Below are the records; copy each line in which "prostata" can be found.

___ RECORDS SHOWN ___

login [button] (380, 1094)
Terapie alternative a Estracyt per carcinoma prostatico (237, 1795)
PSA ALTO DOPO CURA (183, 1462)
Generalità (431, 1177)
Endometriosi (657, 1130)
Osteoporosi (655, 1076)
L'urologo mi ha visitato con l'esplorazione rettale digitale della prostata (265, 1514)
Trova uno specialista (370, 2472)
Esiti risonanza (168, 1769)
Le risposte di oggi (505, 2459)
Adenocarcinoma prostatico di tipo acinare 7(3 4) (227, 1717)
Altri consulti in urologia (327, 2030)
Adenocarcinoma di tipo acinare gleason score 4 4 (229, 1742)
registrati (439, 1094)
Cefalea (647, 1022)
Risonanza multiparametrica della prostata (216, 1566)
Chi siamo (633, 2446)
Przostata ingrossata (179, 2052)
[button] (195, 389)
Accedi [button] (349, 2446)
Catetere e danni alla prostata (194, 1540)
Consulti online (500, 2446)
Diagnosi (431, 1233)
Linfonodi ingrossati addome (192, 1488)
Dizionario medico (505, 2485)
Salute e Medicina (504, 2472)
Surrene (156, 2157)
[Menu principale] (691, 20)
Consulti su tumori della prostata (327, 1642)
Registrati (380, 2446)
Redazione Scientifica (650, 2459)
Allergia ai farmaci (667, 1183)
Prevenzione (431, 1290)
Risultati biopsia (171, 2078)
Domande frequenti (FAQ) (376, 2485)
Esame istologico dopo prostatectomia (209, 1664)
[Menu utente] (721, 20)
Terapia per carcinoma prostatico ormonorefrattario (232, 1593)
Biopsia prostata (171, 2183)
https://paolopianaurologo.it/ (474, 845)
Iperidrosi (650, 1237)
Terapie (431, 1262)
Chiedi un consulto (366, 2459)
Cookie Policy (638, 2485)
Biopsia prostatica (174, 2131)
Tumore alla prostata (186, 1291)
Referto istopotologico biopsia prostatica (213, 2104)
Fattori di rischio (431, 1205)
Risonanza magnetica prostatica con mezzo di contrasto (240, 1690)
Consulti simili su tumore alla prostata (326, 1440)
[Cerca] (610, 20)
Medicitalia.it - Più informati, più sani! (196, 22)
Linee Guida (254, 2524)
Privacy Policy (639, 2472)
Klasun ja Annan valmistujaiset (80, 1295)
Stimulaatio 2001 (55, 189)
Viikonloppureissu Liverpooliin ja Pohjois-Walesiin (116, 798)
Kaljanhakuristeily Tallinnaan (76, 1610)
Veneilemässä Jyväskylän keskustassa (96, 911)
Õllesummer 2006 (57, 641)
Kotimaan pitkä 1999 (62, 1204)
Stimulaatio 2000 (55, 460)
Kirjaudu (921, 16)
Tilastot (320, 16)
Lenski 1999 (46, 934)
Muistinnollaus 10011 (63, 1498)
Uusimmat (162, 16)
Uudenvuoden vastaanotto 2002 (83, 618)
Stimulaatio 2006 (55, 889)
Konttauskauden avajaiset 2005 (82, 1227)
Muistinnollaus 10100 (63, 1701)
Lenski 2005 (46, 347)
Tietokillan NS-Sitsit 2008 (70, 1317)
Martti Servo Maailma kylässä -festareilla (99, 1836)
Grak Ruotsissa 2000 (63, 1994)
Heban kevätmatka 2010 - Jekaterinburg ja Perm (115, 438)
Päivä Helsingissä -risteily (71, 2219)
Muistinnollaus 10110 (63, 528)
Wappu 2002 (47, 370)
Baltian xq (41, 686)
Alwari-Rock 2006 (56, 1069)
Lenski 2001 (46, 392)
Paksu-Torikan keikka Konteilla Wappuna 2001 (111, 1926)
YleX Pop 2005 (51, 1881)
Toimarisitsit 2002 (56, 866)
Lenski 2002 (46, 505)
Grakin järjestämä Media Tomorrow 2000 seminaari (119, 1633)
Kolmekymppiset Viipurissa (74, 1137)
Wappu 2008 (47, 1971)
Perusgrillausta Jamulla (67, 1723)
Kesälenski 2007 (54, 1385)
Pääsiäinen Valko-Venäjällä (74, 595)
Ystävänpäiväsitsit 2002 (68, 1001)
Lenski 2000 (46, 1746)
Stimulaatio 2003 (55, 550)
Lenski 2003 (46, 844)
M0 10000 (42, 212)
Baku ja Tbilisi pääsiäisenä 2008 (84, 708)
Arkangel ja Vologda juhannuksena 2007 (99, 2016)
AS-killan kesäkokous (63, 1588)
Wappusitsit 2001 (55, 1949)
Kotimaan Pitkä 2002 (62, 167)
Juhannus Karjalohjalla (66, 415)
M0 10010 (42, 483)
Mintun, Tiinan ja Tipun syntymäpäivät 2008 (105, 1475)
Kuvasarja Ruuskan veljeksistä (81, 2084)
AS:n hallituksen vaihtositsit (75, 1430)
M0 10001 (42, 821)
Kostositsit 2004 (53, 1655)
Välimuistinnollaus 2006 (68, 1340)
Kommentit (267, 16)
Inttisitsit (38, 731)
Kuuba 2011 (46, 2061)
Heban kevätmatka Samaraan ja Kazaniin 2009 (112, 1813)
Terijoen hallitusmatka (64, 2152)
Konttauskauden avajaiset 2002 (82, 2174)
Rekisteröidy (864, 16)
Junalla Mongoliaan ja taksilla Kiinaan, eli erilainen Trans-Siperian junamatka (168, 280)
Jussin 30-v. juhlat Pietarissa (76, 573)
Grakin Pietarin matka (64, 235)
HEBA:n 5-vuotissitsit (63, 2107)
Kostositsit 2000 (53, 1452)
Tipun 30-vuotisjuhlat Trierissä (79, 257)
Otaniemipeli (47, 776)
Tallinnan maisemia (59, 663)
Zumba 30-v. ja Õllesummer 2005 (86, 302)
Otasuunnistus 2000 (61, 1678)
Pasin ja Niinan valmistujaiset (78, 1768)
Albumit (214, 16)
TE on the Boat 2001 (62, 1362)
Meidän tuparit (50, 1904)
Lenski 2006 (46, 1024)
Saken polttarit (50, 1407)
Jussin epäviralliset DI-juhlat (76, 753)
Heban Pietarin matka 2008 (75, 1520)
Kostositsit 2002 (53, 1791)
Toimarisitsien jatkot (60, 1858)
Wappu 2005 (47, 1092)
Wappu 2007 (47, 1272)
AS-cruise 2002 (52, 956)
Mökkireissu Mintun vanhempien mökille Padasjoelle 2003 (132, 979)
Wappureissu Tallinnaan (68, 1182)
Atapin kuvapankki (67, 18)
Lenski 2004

___

RESPONSE TO THE EXERCISE =>
L'urologo mi ha visitato con l'esplorazione rettale digitale della prostata (265, 1514)
Risonanza multiparametrica della prostata (216, 1566)
Catetere e danni alla prostata (194, 1540)
Consulti su tumori della prostata (327, 1642)
Biopsia prostata (171, 2183)
Tumore alla prostata (186, 1291)
Consulti simili su tumore alla prostata (326, 1440)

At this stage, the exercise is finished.